What the teachers never taught you
Odds are that as a child, you had the fascination of building things out of LEGOs. Or Lincoln Logs and Tinker Toys, if we're going back a ways. Whatever the case, as children, we have a keen enjoyment of building stuff.
This idea of entertainment was taken to the virtual realm on the PC with SimCity, a simulation title where one would play the deciding factor of a town's creation and sustained existence. A city would start from an empty patch of land and it would be up to you to maintain its life and potential growth. That, or you could run the city into bankruptcy and laugh as its residents rioted in the streets.
Well, good news. EA is bringing back our creation fascination with a newly realized, fully 3D SimCity title for PC and Mac simply called, SimCity...again. And the better news? It's just as fun as it was back in the good ol' days.
SimCity (PC [previewed], Mac)
SimCity is the series' first foray into the three-dimensional realm, whereas past titles portrayed the action in a 2D isometric, or birds' eye view. Developer Maxis states the inspiration comes from the studio's love of model train sets, as well as the idea of being able to reach out and touch the city. While hardware limitations restrain us from being able to touch our created world in SimCity, the game's engine does allow you to zoom in and out of the environment with ease and pan the camera into every nook and cranny possible, which is still pretty darn close to physically touching your city.

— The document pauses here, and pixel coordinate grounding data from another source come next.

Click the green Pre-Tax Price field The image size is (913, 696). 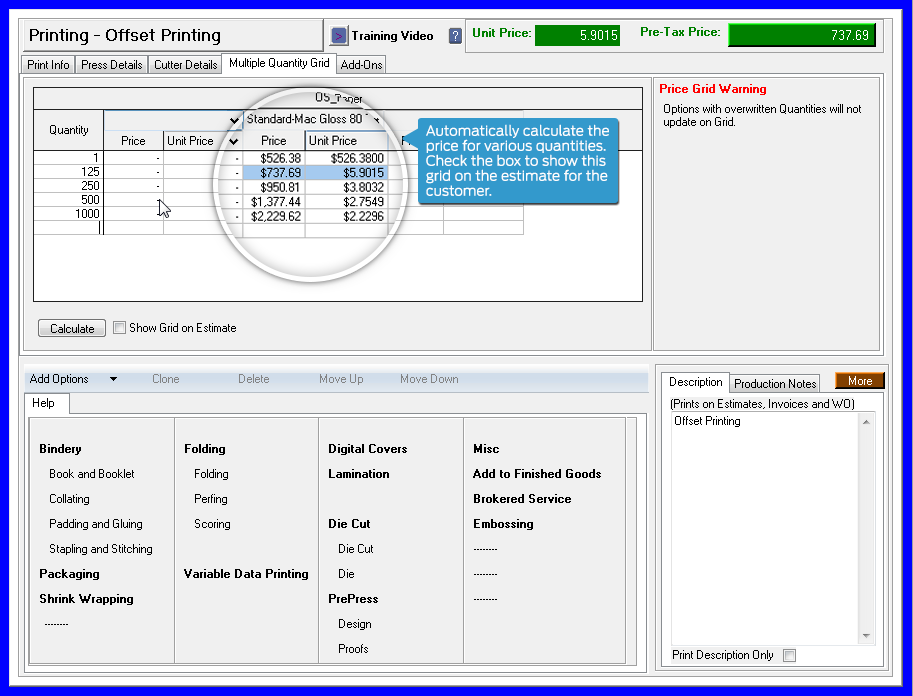(x=801, y=35)
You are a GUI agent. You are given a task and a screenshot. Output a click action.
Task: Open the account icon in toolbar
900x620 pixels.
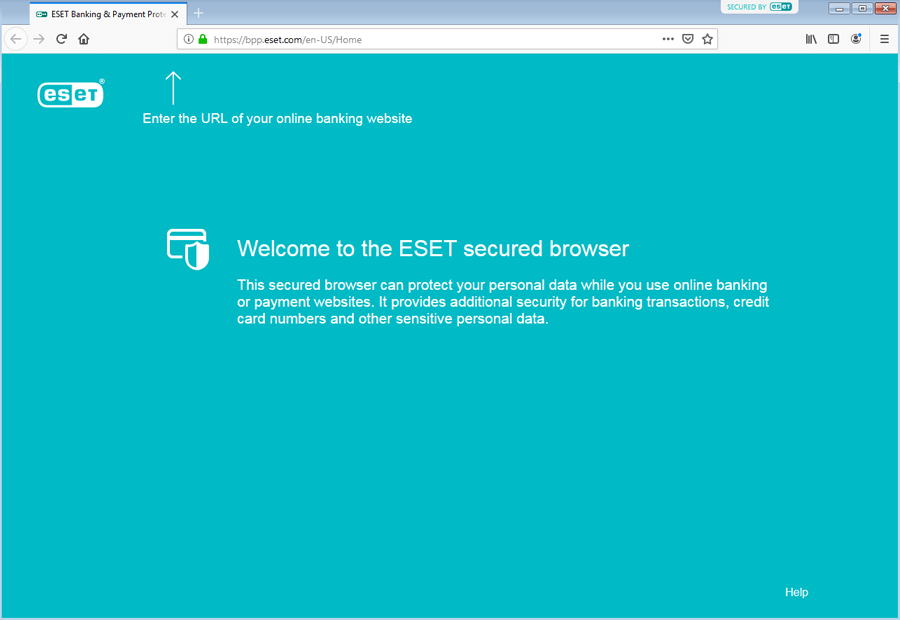coord(856,39)
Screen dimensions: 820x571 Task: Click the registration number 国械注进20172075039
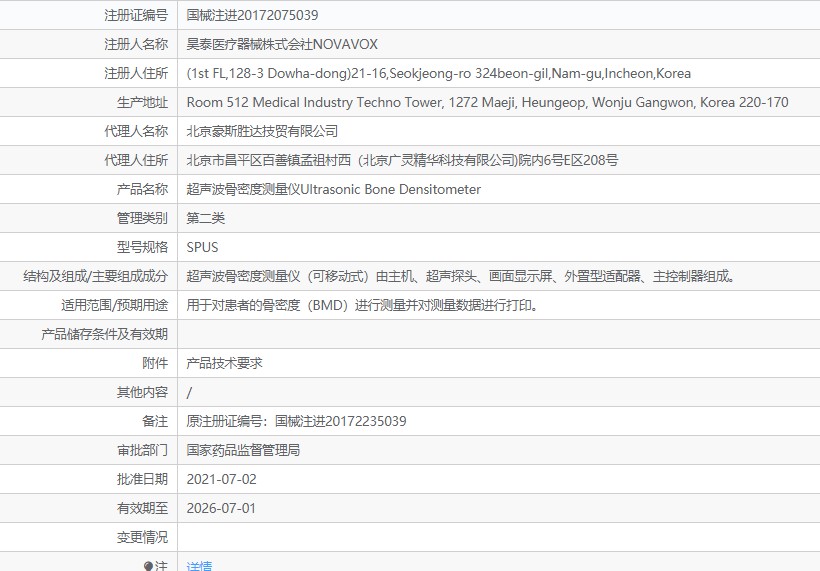click(x=253, y=15)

The world you create in SimCity is made possible by Glass Box, an in-house simulation engine that controls every car on the road, every person working on the street, and every tornado and other natural disaster that wrecks havoc on your utopia. Cars on the road now actually drive to destinations, be it to a job, the local burger shack, and so on, and if you don't have your roads constructed in an organized manner, traffic jams will be on the rise, negatively affecting the flow of the city's ecosystem. If people can't get to work, nothing can be produced and money can't be earned. There's a huge emphasis on cause-and-effect in SimCity, so detailed planning will make the difference in creating a prosperous metropolis or a dismal shanty town.
The desirability of your city will also go up or down depending on what you do with it. Setting your residential zones atop a hill or cliffside, for example, will score you major props with the residents. Placing a smoke-puffing factory next to them afterward, however, will result in a lot of "For Sale" signs. But adding a park, library and multiple areas of education within the vicinity of your housing district will increase the desirability, and in turn, you'll start to see more upscale housing pop up. If you play your cards right, those one-bedroom houses could quickly transform into a dream mansion with 8 1/2 baths and a theater. Think big!
Glass Box also features fully detailed maps representing information such as water flow, power flow, and what factories are currently functioning. Before placing a power plant or water tower on the field, you will see exactly where the energy will flow, effectively helping you plan out the best possible setup for your business and residential zones.
However, don't try to cram everything into one section with the hopes of creating the all-in-one paradise. Whether you're controlling multiple territories alone or interacting with people online, the best course of action is to have multiple cities, each specializing in one or two aspects, and then have them interact with the adjacent ones. For example, one city could set up housing, and its residents would travel to work to another city, and then travel elsewhere for spending. It's all about inter-city dependence, as Maxis calls it, and having cities work in unison will prove to have extremely profitable results.
And yes, I did say "interacting with people online," because EA's latest is not only the series' first 3D iteration, but the first one to come equipped with online play. You now have the ability to work together with others, both on a global scale or in a closed-community among family and friends, with the combined vision of creating the perfect inter-connectivity between cities. There's even a player-driven global market on offer, so if your town has, say, a surplus of oil, you can then put it up on the market at whatever price you choose and sell it to the Mayors (other players) of other cities who aren't so rich on that particular resource.
Global and local leaderboards are also present, with boards including the wealthiest and poorest city, the city with the most pollution, and the city richest in a certain resource. SimCity is one of those games that becomes what you make of it and thus has practically no end.
If nothing else, that's what's most exciting about SimCity's release date. It's a game that will trap you in its grasp for hours on end, where an all-nighter results in being buried half-alive under mounds of Red Bull and Bawls, with deep, dark bags under your eyes. And yet, that's a good thing. Remember, it's all for the greater good of your citizens, right?